= Argillipedoturbation =

Soil mixing process

Argillipedoturbation, sometimes referred to as self-mulching, is a process of soil mixing caused by the shrinking and swelling of the smectite clays contained in soil. It is an effect specific to soils of the vertisolic variety, and is triggered by the constant cycles of wetting and drying. It is characterized by wide (up to 2 cm), deep (50 cm or more) vertical cracks in the solum that contain differing materials from the rest of the soil layer they are found in, as well as sloughed-in surface materials. In order for argillipedoturbation to occur, the soil must be at least 30% clay content. The expression of argillipedoturbation depends to a large degree on the exact clay content of the soil, as well as on what other minerals make up the soil composition.

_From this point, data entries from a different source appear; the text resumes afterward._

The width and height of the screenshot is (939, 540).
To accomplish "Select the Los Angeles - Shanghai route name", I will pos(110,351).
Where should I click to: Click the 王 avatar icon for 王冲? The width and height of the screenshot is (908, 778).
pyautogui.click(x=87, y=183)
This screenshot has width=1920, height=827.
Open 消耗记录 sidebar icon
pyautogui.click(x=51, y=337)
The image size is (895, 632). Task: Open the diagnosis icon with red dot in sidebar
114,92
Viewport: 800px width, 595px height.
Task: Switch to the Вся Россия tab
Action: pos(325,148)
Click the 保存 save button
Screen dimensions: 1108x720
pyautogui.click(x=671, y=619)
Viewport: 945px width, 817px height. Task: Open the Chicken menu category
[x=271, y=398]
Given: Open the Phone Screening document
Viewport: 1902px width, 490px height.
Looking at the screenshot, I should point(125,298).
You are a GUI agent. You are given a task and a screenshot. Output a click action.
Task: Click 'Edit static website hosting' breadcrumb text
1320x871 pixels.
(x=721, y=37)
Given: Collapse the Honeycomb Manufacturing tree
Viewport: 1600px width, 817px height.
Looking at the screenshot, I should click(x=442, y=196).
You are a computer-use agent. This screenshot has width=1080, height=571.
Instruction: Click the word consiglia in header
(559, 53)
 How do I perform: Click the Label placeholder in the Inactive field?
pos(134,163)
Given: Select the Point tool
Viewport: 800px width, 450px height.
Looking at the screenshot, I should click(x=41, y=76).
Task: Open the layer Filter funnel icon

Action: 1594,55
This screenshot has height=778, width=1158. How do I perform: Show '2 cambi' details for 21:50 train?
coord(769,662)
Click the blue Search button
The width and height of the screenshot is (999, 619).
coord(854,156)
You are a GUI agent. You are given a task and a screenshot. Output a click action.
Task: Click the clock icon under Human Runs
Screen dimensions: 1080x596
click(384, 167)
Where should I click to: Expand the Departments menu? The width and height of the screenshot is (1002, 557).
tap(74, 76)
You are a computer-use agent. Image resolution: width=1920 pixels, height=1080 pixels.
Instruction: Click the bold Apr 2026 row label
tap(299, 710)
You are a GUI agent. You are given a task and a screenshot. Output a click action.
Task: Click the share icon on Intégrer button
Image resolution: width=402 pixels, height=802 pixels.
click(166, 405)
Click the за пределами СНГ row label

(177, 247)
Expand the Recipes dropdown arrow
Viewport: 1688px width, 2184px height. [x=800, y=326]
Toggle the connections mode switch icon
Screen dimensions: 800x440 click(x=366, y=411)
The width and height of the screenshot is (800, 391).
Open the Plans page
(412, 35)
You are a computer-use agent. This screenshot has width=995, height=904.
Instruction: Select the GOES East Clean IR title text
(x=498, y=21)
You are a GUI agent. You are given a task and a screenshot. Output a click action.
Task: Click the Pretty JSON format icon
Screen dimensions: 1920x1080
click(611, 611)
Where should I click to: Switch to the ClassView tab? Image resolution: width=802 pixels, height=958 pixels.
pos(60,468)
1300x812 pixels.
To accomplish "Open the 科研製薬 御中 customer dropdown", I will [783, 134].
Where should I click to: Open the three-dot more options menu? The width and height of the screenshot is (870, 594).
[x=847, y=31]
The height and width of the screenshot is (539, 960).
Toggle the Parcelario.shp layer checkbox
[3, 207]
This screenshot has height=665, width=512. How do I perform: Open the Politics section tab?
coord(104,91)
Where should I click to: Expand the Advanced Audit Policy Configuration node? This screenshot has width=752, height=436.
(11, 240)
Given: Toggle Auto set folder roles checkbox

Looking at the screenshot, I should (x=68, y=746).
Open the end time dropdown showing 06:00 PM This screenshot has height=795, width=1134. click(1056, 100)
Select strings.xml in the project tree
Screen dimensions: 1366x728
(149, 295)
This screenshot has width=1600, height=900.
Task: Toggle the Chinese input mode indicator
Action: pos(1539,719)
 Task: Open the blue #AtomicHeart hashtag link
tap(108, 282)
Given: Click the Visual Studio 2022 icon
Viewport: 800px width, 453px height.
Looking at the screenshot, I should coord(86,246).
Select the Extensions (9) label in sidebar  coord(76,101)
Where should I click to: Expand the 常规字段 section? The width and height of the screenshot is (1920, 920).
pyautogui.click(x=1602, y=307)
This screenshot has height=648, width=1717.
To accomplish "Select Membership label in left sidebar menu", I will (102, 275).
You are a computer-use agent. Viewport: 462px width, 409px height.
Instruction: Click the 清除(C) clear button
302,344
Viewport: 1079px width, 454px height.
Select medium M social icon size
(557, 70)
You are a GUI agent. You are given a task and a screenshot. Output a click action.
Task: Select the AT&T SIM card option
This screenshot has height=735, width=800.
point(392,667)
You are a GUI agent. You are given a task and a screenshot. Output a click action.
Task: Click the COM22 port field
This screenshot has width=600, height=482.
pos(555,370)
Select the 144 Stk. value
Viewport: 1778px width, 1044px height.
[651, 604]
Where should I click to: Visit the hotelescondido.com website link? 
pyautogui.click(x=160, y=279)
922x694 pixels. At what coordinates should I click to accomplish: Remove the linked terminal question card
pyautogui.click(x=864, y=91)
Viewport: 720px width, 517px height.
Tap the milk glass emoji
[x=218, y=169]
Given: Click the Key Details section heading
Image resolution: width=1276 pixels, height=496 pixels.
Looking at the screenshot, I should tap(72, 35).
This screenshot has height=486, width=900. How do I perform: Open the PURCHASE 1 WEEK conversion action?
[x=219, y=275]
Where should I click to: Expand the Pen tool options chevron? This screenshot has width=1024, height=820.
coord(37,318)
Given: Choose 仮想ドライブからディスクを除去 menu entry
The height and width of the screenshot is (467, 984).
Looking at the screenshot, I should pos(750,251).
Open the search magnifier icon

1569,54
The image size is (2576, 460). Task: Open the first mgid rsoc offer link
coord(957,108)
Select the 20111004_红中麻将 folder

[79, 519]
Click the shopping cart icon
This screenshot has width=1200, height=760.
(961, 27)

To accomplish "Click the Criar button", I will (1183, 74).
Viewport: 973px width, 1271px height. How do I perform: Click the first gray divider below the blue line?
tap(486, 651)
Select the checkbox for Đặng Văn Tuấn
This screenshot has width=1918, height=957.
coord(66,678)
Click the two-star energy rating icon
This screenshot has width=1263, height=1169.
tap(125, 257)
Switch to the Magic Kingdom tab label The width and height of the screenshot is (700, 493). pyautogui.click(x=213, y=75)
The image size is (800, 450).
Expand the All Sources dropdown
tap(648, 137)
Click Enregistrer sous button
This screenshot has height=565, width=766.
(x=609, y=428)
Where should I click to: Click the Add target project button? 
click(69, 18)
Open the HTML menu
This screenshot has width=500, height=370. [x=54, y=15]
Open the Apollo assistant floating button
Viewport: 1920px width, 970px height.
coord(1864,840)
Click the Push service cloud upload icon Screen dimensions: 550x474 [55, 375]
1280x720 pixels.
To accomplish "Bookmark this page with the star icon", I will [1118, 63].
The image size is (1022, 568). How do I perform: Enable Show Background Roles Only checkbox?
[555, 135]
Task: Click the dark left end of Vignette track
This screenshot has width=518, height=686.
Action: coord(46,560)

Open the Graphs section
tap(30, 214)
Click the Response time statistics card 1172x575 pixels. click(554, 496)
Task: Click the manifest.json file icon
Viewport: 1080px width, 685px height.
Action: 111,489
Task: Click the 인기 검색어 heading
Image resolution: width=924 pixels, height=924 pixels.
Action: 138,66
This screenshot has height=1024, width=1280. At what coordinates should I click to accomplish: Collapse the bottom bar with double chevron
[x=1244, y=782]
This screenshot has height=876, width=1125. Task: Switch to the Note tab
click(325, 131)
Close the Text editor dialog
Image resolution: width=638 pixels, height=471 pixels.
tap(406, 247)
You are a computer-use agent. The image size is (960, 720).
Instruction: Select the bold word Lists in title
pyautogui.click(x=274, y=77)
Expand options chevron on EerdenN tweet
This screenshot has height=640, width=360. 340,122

Argillipedoturbation can be strong enough that it can affect the soil horizons by combining the different horizons, making them difficult to distinguish. It can also result in a gently-rolling surface referred to as gilgai topography and in the dramatic soil inclusions known as slickensides. In addition, argillipedoturbation sometimes results in a chernozemic-like A-type horizon, or one resembling a gleysolic order soil. This process can also affect the distribution of rock fragments, by moving fragments at the surface to lower soil layers and vice versa.

The effects of this process are useful in agriculture, as the organic surface materials fertilize the soil and cause them to become very productive when irrigated. However, they are very difficult to plow and manage due to the high, thoroughly mixed clay content.